======== Given passage

If SlingResource has just one source+target pair, source_connection/target_connection can be defaulted to it.

It would be nice to add partitions_def to build_sling_asset to support backfills
It would be nice to add Execution Duration to metadata emitted by asset materialization

1 reply

PedramNavid Nov 7, 2023
Maintainer Author

This is great feedback! I think Replication support would be nice too!

hello-world-bfree · 2023-11-10T00:45:15Z

hello-world-bfree
Nov 10, 2023

Fantastic addition! This is exactly as simple as basic data moving should be.

One thing that I'd love would be a simple means of leveraging the --stdout arg sling provides. For example, I have a use case where I want to replicate some tables over to another database of the same type - i.e., mysql to mysql - but I only want to do it if my source db doesn't have a new hash value in the migrations table, meaning that I don't want to replicate if there have been schema changes. This logic is necessary so that the tests running on the target db aren't compromised by schema changes. If I were working directly through the Sling CLI, it'd be a simple to use the --src-stream and --stdout args for both source and target dbs, compare the values, then proceed or not. With the current set-up of sling assets, this isn't as simple of a proposition. I've coded my way around it, but it'd be nice if it were out-of-box as a method on the SlingResource.

================
======== Source material

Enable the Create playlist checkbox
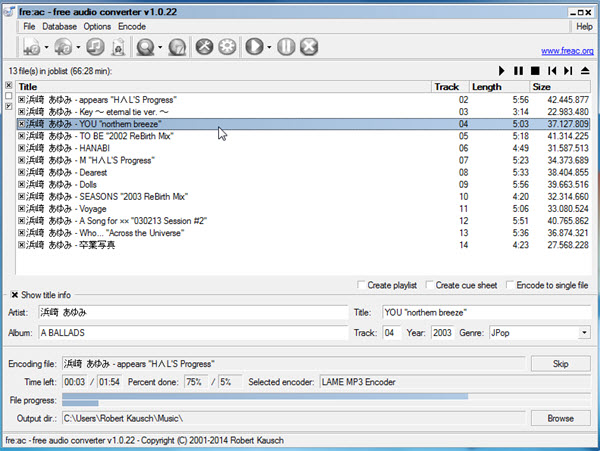 (361, 285)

================

[Things to do]
1/ Copy the Sling thread text between "It would be nice to add partitions_def" and "be nice too!", inclusive.
2/ Decide whether each statement agrees with the Sling thread, answering yes or no and quoting the words that decide it: (a) PedramNavid's reply suggests that replication support would also be worthwhile; (b) hello-world-bfree describes replicating tables from mysql to a database of a different type; (c) hello-world-bfree has found no way to work around the current setup.
The listing has nothing to do with the text.

[Per-task outputs]
1/
It would be nice to add partitions_def to build_sling_asset to support backfills
It would be nice to add Execution Duration to metadata emitted by asset materialization

1 reply

PedramNavid Nov 7, 2023
Maintainer Author

This is great feedback! I think Replication support would be nice too!

2/
(a) Yes: "I think Replication support would be nice too!"
(b) No: "another database of the same type - i.e., mysql to mysql"
(c) No: "I've coded my way around it"